Blues and purples of the boundless sky and stars above the dark horizon line
Holding my son, David, for the first time back on October 16th, 2001

There are moments in life when our hearts reawaken to the centrality of love. If you have children, perhaps you remember the moment when you first held your newborn. In that liminal time, your heart sang and called out its reminder for you to live from your greatness—your best self. If you don't have children, perhaps you remember the experience that unfolded after the death of a loved one. My first touch of death happened when I was 9, and my cousin, David, died after a tragic battle with leukemia. He was only 6, but the love and openness he shared during his short life touched many people. Even at that young age, I remember thinking about how my life would be different because of him. I deeply yearned grow into a person whose life would express the fullness of this gift we've been given. Death and birth are two experiences that can open the window of our hearts, and let the breezes flow through and enliven our spirits.

Inhabiting the Gap Between What We Do and What We Yearn For

In the intervening years, I have repeatedly failed to live into the expression of love that touched me so deeply through those experiences. And in the gap between the one I yearned to be and the person I had become, I discovered deep wells of shame and sadness. To cover those feelings, I became a master of deception and misdirection, projecting the shadow of the things I hated about how I was living onto others, and believing it was Truth. Resentment, judgment, martyrdom and addiction became constant companions. I was the embodiment of samsara, a cycle of suffering that seemed to be stuck on repeat. 

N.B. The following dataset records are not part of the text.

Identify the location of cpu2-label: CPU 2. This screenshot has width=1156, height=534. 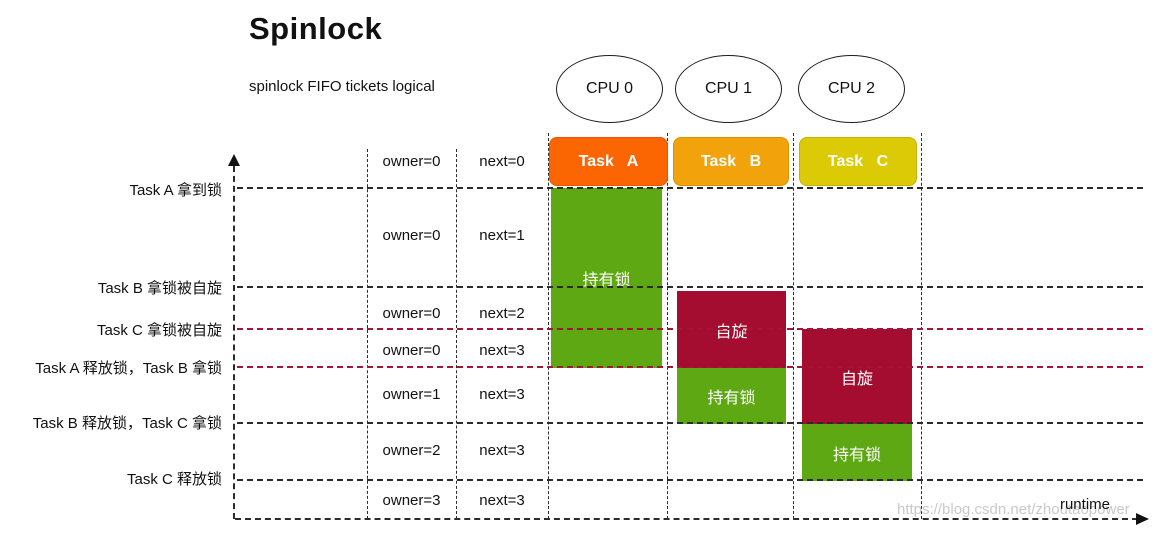
(852, 88).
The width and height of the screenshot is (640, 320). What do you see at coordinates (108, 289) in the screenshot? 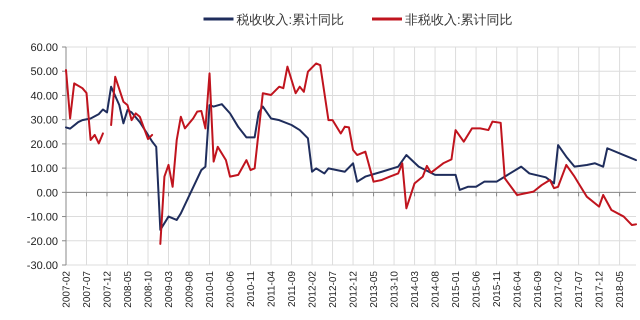
I see `x-tick-label: 2007-12` at bounding box center [108, 289].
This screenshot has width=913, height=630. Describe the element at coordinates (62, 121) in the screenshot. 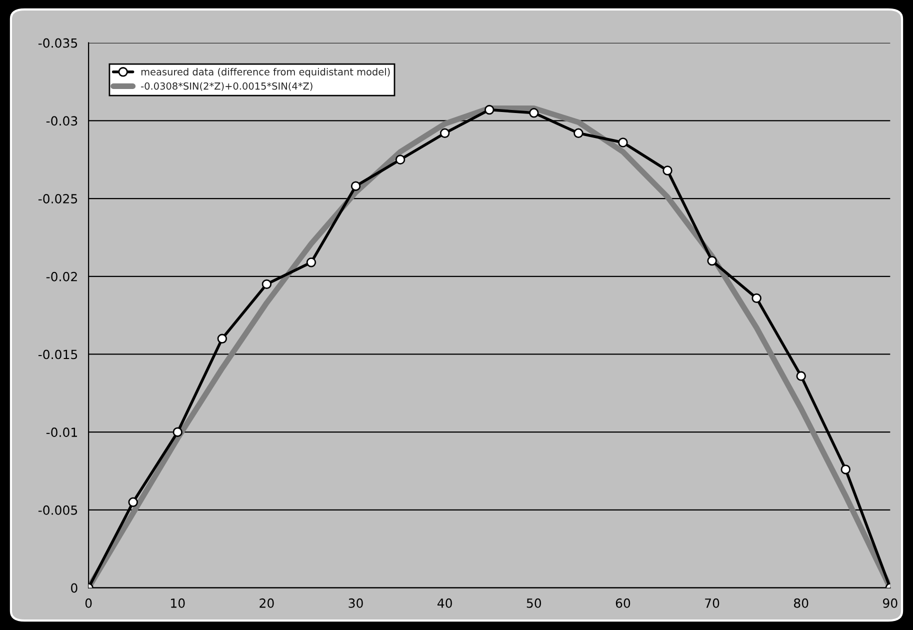

I see `y-tick-label: -0.03` at that location.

Like Bill Murray's character in Groundhog's Day, most of us are prisoners to an endless cycle of repeated patterns. Our minds are perpetual motion machines, reinforced by the patterns in our daily lives, the people we live with, and especially, the stories we tell ourselves. And like the movie, we try, again and again, to get out of the repeating cycle. Much of our effort, though, is like the flailing limbs of someone who doesn't know how to swim. We have to work with the water in order to stay afloat, just as we have to work with our hearts if we want to embody the love to which we are called. 

We swim in a sea of love, even as we mourn our isolation. This, I believe, is the central human predicament. We have been cast out of love's garden because we continuously eat of the fruit of the knowledge of good and evil. Another way of putting it is that our minds, and their obsession with judgment and separation, prevent us from experiencing the fullness of love that is both our birthright and our highest expression.

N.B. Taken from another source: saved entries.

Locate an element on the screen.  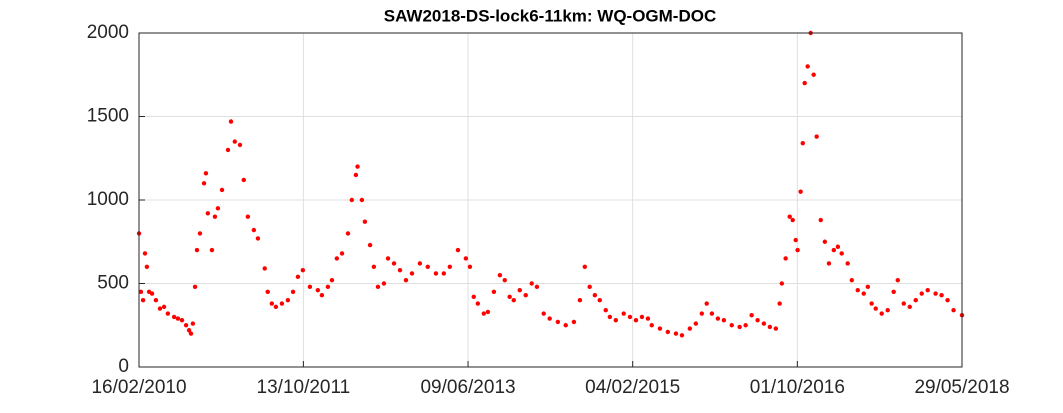
x-tick-label: 29/05/2018 is located at coordinates (962, 388).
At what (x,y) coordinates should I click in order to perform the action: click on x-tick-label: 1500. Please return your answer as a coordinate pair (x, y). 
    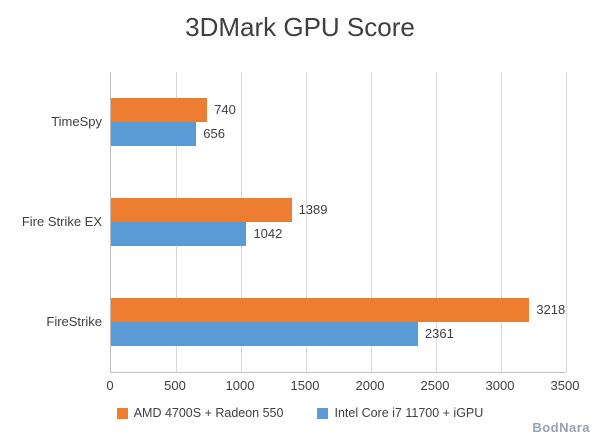
    Looking at the image, I should click on (305, 386).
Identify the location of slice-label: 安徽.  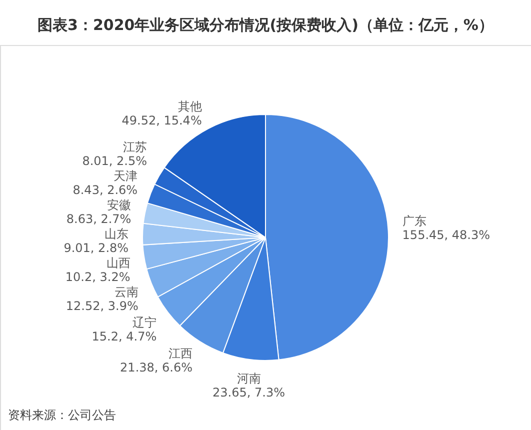
(120, 205).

The Inner Dimensions of Climate Change

As you probably know, last week the government released a report on the impact of climate change. The media narrative that has emerged is that our president was trying to bury the report by releasing it on Black Friday. The deeper story, however, has nothing to do with Trump. Black Friday is the perfect day to release the report, because it embodies the world we have created, in which our greatest addiction is that we substitute things for what really matters. We fill the void in our hearts with bargains we find on shelves, and for a brief moment it works. And if you're one who has seen through that illusion, and stayed home on Black Friday, then perhaps you might notice how good, strong and powerful you felt as you judged those shoppers. It's seductive, but similarly pollutes our systems.

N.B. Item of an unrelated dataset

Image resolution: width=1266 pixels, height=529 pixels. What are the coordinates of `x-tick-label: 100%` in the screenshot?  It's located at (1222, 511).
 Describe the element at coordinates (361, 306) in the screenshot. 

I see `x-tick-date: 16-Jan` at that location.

Yes, we need people who can fight the many horrific manifestations and distortions of the systems we've created. Politics and economics are key drivers of the climate that is killing us and destroying our future. But if anger, disillusionment and despair are the energy sources that drive our change, then they will also be the sources that power our future

It was this recognition, I think, that inspired the retreat I attended back in 2010 and recently wrote about, a retreat called "The Inner Dimensions of Climate Change". At this time, as we face the darkness of the coming winter (both literally and metaphorically), we must also learn to embrace the dawn that is rising within. At the retreat, two of the participants felt moved by one of Rumi's poems and created the song below. "Let the beauty of what you love, be what you do," said Rumi. "There are hundreds of ways to kneel and kiss the ground."

Soundcloud

Find Your Song

Teresa and Cam transformed Rumi's poem into a work of inspiration, and another participant of the retreat recorded it and then shared it with me. As Teresa affirms and invites midway through the song, "You gotta let your heart sing loud, and find your song, then everyone else's harmonies will come along..."

New possibilities are emerging, for me and, I think, for all of us. We are being called, first and foremost, to transform our hearts. Yes, we need a revolution. We need it desperately. But if it is built on the patterns of revolution we were taught in school, it will still lead to the same outcome. Instead, go deeply into your heart's capacity to love the world. Step outside and gaze up at the stars if you can see them, or the moon if you live in a place you cannot. Remember the moments in your life when your heart was fully open, as it pondered the magic of new life, or its ending. Allow yourself to see that your life and heart are being called to a new and different way of relating to the natural world, the people around you, and especially, yourself. 

Live into your capacity to experience and offer a love that is so much bigger than what you thought was possible.